A Pescosolido si vota per inserire 300 ettari nel Parco Nazionale Abruzzo Lazio e Molise

Oggi a Pescosolido, nel Frusinate, al confine con l’Abruzzo, il referendum sul conferimento al PNALM di 300 ettari di territorio comunale

Il referendum riguarda la proposta dell’amministrazione comunale del sindaco Donato Enrico Bellisario: conferire 300 ettari del territorio al Parco Nazionale d’Abruzzo, Lazio e Molise.

Il terreno in questione si trova a quota 1.800 metri, è un’area impervia e quasi priva di attività,  ma dal significativo valore ambientale per il territorio protetto del Pnalm, per la tutela della biodiversità e lo sviluppo sostenibile.

Pescosolido è un borgo ciociaro affacciato sulla piana di Sora da uno sperone di roccia, alle pendici di un massiccio calcareo appenninico che funge da spartiacque tra la valle del Liri e la valle di Comino, ai margini del Parco Nazionale di Abruzzo, Lazio e Molise.

Il Vallone Lacerno è una delle più belle aree selvagge del Lazio, uno stupendo canyon di 5 km al confine con il Parco Nazionale d’Abruzzo da percorrere nel torrente, freddissimo anche d’estate. Lungo il corso del torrente Lacerno, che attraversa il territorio di Pescosolido fino a Campoli Appennino, si possono vedere chiare tracce delle comunità che si insediarono lungo il suo corso.

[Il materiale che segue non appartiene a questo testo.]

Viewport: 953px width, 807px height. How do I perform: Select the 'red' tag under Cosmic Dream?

Per l’associazione Salviamo l’Orso l’eventuale ingresso di una parte del territorio di Pescosolido nel Parco Nazionale d’Abruzzo, Lazio e Molise per alcuni rappresenterebbe un’opportunità straordinaria. Il Parco infatti è uno dei più importanti esempi di tutela ambientale in Italia e in Europa, ed è fondamentale per la conservazione di specie simbolo come l’orso bruno marsicano.

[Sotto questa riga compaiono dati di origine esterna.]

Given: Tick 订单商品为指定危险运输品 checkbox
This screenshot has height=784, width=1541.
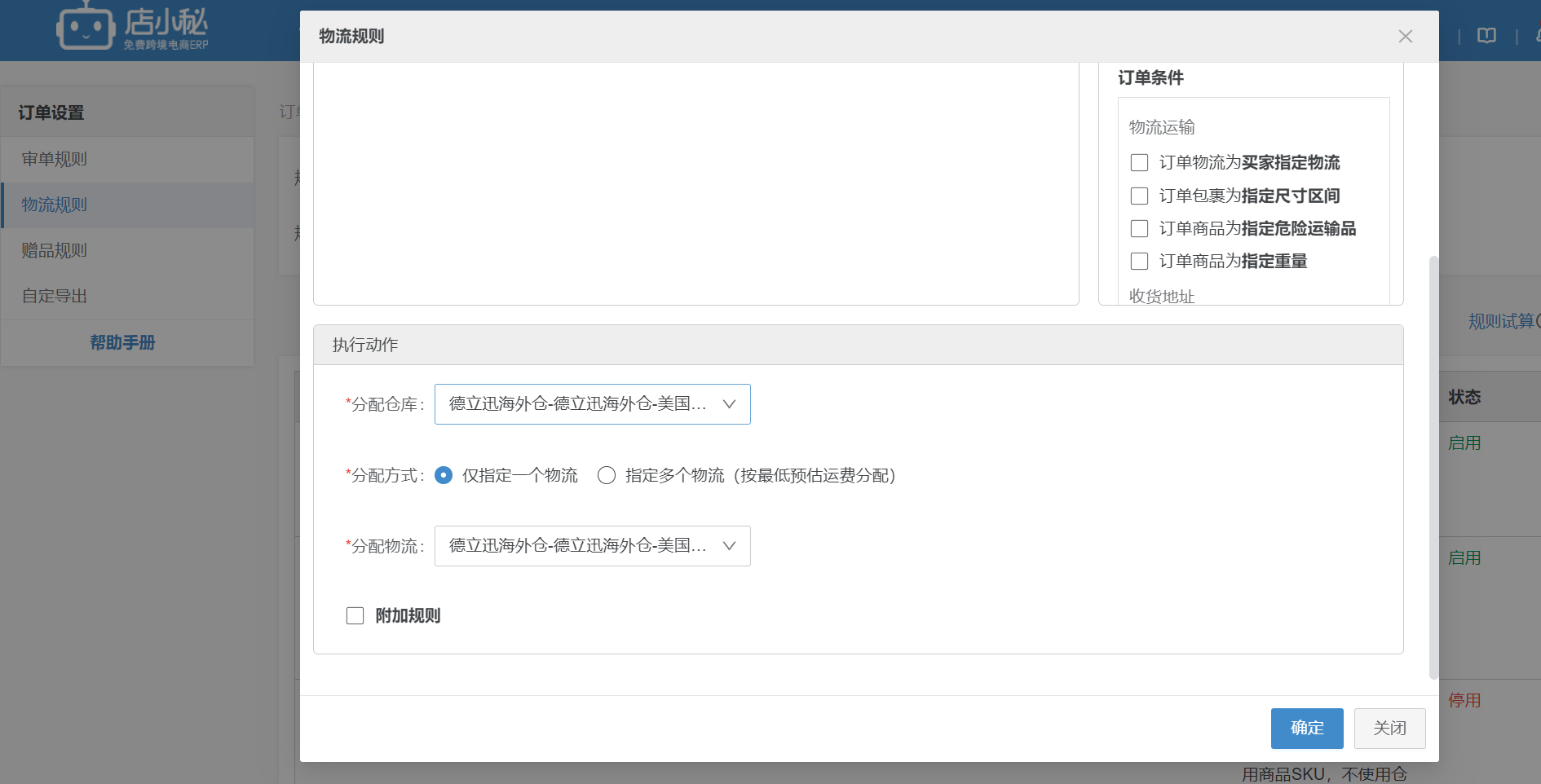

Secondo l’associazione far parte del Parco significa rafforzare la protezione degli habitat naturali; contribuire concretamente alla salvaguardia di specie rare e a rischio; inserirsi in una rete di territori che promuovono un modello di sviluppo sostenibile.

«L’esperienza di molti comuni dell’Appennino dimostra che la presenza del Parco può generare nuove opportunità economiche, in particolare nel settore del turismo naturalistico.

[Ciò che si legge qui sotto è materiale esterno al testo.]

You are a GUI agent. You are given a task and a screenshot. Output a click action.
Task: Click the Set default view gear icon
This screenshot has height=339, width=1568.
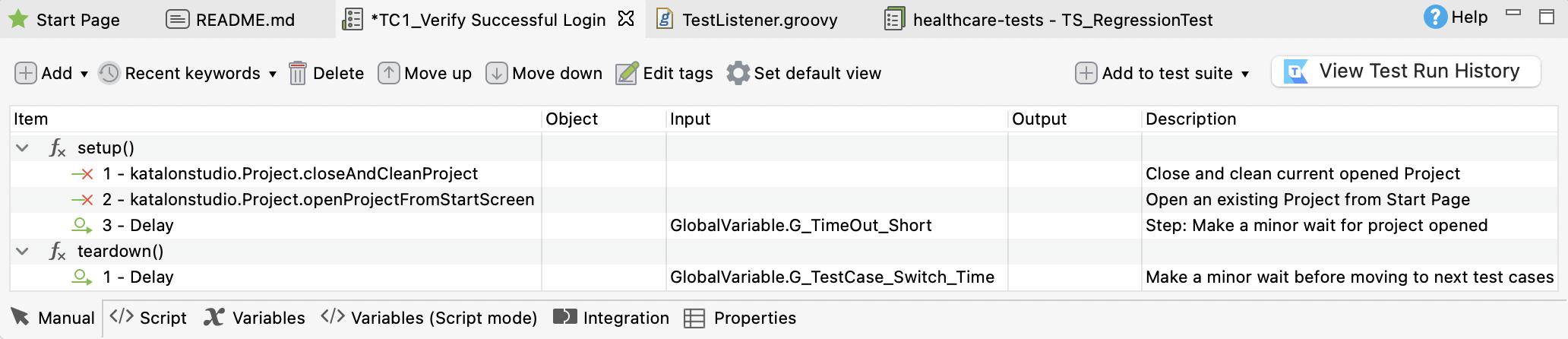pyautogui.click(x=738, y=74)
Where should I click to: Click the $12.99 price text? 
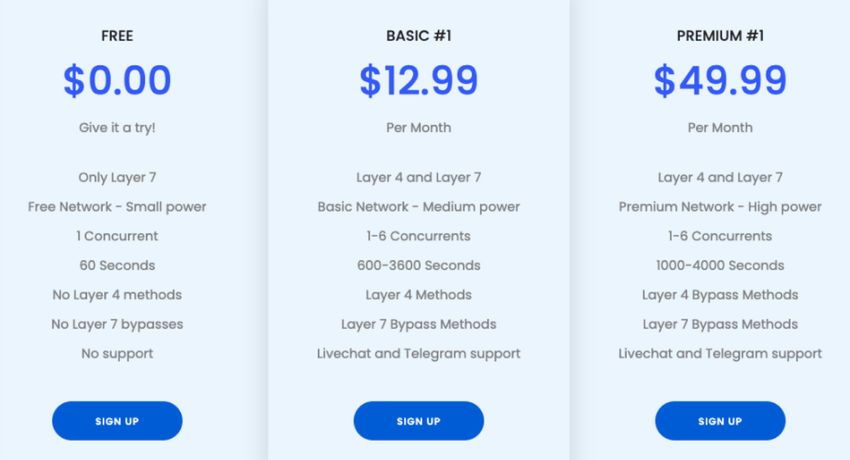click(x=418, y=80)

Pescosolido possiede un patrimonio naturale e paesaggistico di grande valore, ancora in parte inesplorato. Valorizzarlo significherebbe attrarre visitatori, creare nuove attività e offrire prospettive concrete soprattutto alle nuove generazioni.

Esistono inoltre strutture locali oggi inutilizzate o abbandonate che potrebbero essere recuperate e trasformate in centri di accoglienza e promozione del territorio, contribuendo a rilanciare l’economia locale. Da anni, Salviamo l’Orso è attiva sul versante laziale del Parco – tra San Donato Val di Comino, Settefrati e Picinisco – e siamo pronti ad avviare una collaborazione con il Comune di Pescosolido qualora l’esito del referendum fosse favorevole».